> _HOW TO COMPLETE THIS TASK_: Go to the line in the entries below that holds "[Найти] (455, 40)" and repeat exactly from there through the line that holds "Помощь (561, 2231)", inclusive.

SUPPLIED INFORMATION Block Start

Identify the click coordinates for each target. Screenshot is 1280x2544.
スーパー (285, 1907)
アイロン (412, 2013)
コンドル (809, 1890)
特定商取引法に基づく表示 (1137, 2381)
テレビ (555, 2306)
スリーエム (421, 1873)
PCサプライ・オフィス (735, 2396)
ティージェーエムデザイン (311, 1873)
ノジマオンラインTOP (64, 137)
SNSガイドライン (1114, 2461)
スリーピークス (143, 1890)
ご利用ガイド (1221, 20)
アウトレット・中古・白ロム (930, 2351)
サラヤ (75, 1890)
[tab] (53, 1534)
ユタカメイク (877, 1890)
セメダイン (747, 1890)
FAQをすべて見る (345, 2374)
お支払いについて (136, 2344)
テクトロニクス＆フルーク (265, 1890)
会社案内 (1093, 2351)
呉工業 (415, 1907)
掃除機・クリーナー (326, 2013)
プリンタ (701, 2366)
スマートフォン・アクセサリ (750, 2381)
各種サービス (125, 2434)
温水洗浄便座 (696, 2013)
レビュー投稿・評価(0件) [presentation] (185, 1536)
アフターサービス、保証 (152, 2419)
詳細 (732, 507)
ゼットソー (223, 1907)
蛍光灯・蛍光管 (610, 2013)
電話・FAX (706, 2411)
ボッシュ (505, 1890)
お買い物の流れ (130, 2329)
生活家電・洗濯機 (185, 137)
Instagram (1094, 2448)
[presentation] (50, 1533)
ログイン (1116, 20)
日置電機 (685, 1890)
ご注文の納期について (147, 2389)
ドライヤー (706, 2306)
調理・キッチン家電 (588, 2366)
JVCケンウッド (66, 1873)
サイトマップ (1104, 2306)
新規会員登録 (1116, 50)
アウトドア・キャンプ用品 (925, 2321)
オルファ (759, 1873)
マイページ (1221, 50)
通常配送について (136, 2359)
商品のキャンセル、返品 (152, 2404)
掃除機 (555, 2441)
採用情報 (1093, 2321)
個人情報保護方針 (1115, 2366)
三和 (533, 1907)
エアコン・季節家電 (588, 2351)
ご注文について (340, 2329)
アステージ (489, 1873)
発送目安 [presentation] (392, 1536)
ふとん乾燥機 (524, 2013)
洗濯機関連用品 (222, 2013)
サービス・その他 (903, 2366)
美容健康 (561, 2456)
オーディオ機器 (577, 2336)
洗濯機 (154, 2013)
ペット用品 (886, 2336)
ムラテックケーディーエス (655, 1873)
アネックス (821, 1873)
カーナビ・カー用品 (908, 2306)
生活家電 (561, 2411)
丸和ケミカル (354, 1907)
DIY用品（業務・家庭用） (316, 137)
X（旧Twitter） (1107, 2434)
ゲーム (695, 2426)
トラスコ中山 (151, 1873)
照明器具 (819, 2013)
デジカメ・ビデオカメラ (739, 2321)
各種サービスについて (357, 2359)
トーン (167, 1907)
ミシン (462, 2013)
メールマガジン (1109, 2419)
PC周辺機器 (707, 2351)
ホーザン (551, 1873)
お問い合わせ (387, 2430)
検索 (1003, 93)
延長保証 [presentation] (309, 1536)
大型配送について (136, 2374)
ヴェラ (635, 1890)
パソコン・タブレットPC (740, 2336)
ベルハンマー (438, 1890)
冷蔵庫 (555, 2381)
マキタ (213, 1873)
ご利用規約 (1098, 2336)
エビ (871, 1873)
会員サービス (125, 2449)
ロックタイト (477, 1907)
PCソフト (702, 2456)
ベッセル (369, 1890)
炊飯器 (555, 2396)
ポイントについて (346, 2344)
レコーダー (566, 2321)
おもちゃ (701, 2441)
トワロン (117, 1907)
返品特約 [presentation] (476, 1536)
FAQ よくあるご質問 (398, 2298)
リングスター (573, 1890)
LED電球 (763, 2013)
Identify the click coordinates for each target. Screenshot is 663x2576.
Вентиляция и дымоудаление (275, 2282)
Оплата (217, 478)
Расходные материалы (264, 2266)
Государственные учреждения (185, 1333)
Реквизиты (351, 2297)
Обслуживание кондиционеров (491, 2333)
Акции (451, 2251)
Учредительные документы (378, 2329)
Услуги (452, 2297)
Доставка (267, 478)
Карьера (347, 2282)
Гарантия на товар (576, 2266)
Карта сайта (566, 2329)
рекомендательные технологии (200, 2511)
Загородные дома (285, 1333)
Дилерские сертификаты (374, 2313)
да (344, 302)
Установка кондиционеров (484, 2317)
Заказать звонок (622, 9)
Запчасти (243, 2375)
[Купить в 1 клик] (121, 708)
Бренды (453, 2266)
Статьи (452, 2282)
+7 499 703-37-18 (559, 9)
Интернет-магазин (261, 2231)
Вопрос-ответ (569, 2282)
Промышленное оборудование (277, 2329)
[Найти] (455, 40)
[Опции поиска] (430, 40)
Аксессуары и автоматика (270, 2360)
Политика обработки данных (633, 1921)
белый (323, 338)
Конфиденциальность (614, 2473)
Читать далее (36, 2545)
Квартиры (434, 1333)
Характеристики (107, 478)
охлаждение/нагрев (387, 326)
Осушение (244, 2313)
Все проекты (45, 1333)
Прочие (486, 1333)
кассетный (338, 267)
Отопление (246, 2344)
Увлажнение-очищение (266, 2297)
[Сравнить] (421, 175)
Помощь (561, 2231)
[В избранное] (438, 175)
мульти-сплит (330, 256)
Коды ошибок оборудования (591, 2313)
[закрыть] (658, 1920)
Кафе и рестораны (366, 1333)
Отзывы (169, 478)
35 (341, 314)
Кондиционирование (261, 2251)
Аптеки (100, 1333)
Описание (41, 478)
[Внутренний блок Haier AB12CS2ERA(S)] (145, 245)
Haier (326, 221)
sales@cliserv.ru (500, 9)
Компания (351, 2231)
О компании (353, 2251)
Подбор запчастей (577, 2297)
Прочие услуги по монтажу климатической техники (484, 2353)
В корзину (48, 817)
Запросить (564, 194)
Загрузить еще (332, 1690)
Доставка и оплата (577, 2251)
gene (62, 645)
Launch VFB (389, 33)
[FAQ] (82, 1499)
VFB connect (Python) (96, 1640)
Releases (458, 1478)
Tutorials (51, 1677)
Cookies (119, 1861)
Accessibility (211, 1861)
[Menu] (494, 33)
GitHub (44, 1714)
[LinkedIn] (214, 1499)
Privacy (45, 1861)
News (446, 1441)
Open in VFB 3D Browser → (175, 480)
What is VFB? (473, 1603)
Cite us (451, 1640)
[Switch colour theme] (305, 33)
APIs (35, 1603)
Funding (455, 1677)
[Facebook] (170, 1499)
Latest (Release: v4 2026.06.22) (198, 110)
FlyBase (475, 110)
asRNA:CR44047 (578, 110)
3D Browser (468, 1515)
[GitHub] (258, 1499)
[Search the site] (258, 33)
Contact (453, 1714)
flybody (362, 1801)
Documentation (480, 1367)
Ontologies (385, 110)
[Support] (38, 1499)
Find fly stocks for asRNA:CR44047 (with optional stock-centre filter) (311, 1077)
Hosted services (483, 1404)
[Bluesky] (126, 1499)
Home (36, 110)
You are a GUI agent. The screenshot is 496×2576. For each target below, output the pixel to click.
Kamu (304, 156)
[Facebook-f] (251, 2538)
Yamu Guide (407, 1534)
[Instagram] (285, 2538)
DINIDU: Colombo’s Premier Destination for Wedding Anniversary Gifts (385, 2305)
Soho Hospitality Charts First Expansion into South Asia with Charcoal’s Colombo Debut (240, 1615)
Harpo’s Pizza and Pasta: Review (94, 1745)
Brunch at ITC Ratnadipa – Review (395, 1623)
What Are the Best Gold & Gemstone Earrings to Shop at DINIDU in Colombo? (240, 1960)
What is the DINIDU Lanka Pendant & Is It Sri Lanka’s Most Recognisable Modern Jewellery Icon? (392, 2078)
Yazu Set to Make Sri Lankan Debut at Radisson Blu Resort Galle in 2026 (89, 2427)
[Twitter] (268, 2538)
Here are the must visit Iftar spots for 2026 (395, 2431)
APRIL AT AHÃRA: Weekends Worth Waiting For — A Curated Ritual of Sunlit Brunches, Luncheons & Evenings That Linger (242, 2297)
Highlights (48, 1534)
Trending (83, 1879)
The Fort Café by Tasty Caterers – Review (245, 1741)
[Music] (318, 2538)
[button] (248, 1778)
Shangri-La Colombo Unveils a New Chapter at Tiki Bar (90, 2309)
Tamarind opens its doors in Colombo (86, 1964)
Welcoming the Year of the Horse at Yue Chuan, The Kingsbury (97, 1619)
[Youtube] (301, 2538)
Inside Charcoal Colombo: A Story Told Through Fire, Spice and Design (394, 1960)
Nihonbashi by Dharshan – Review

SUPPLIED INFORMATION Block End

> _ANSWER SPACE_:
[Найти] (455, 40)
[Опции поиска] (430, 40)
Аксессуары и автоматика (270, 2360)
Политика обработки данных (633, 1921)
белый (323, 338)
Конфиденциальность (614, 2473)
Читать далее (36, 2545)
Квартиры (434, 1333)
Характеристики (107, 478)
охлаждение/нагрев (387, 326)
Осушение (244, 2313)
Все проекты (45, 1333)
Прочие (486, 1333)
кассетный (338, 267)
Отопление (246, 2344)
Увлажнение-очищение (266, 2297)
[Сравнить] (421, 175)
Помощь (561, 2231)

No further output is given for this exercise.